Written exercise =>
Output, without alteration, the part of the items below that opens with the line containing "You are a GUI" and closes with the line containing "pos(490,124)", including both of those lines. Omit the pictures from your answer.

Data for this task =>
Start

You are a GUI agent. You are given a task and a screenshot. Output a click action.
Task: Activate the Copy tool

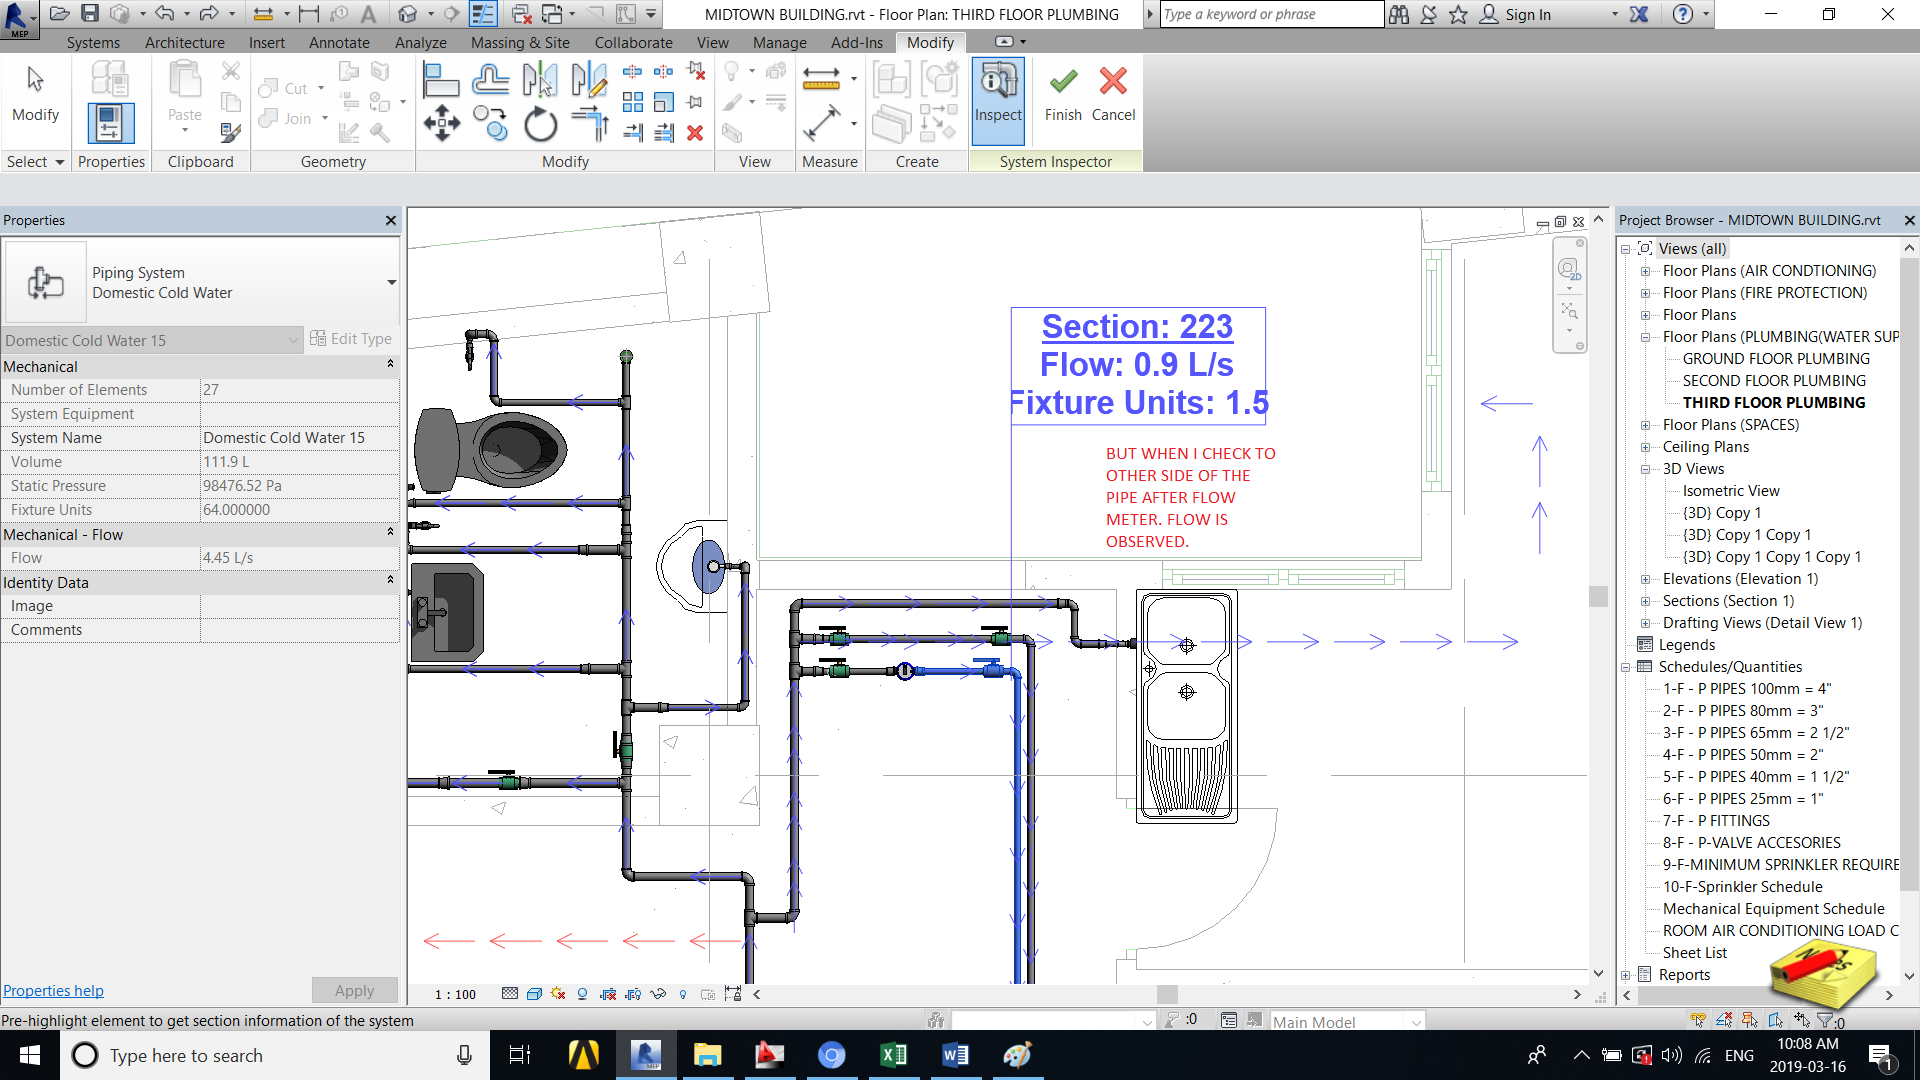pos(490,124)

End
Start

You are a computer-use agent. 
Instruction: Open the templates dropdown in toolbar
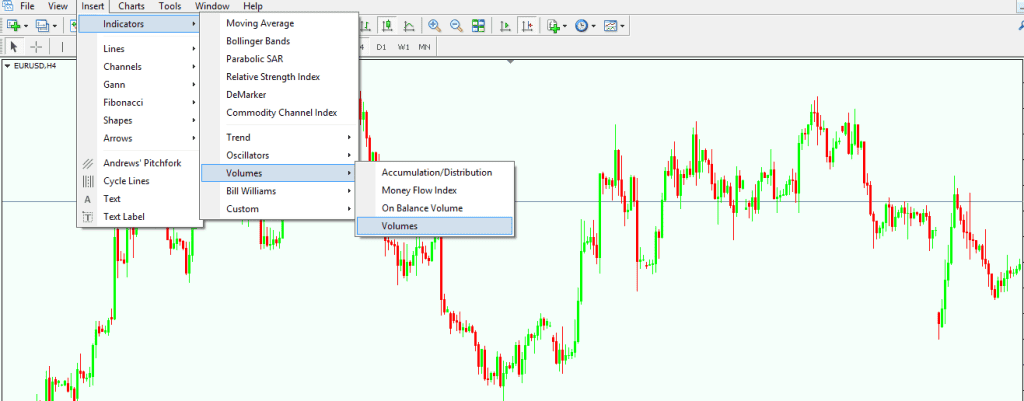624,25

End
Start

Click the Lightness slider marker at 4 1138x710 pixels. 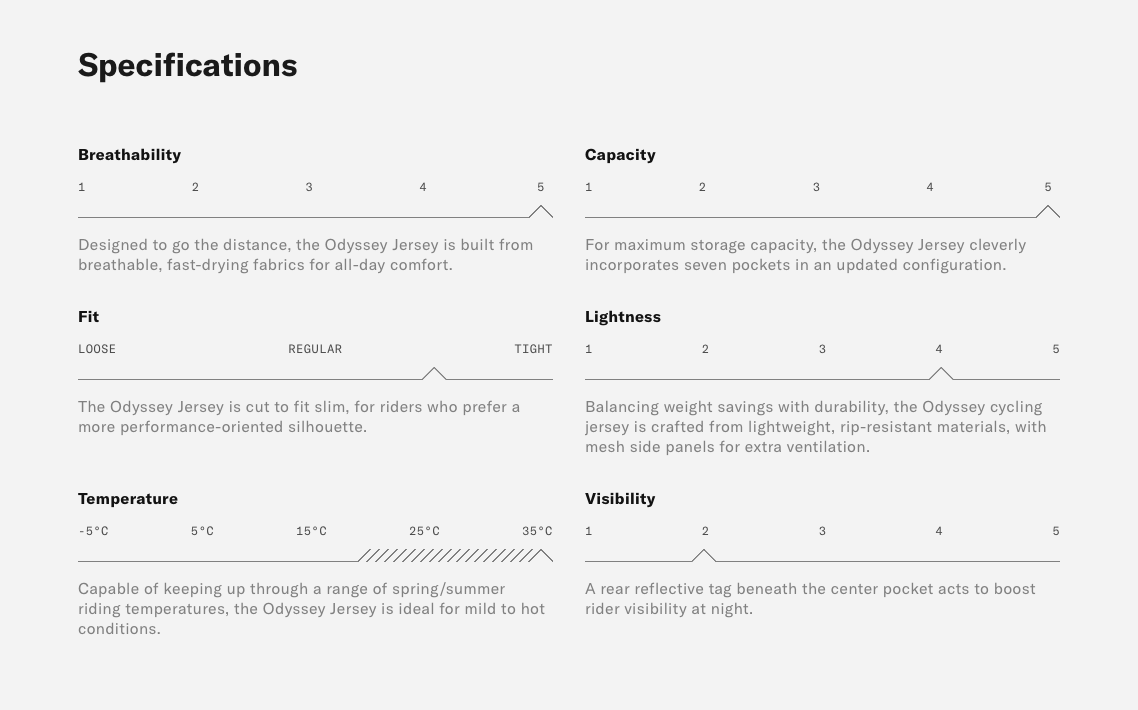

End

Finished answer =>
You are a GUI agent. You are given a task and a screenshot. Output a click action.
Task: Activate the Copy tool

pos(490,124)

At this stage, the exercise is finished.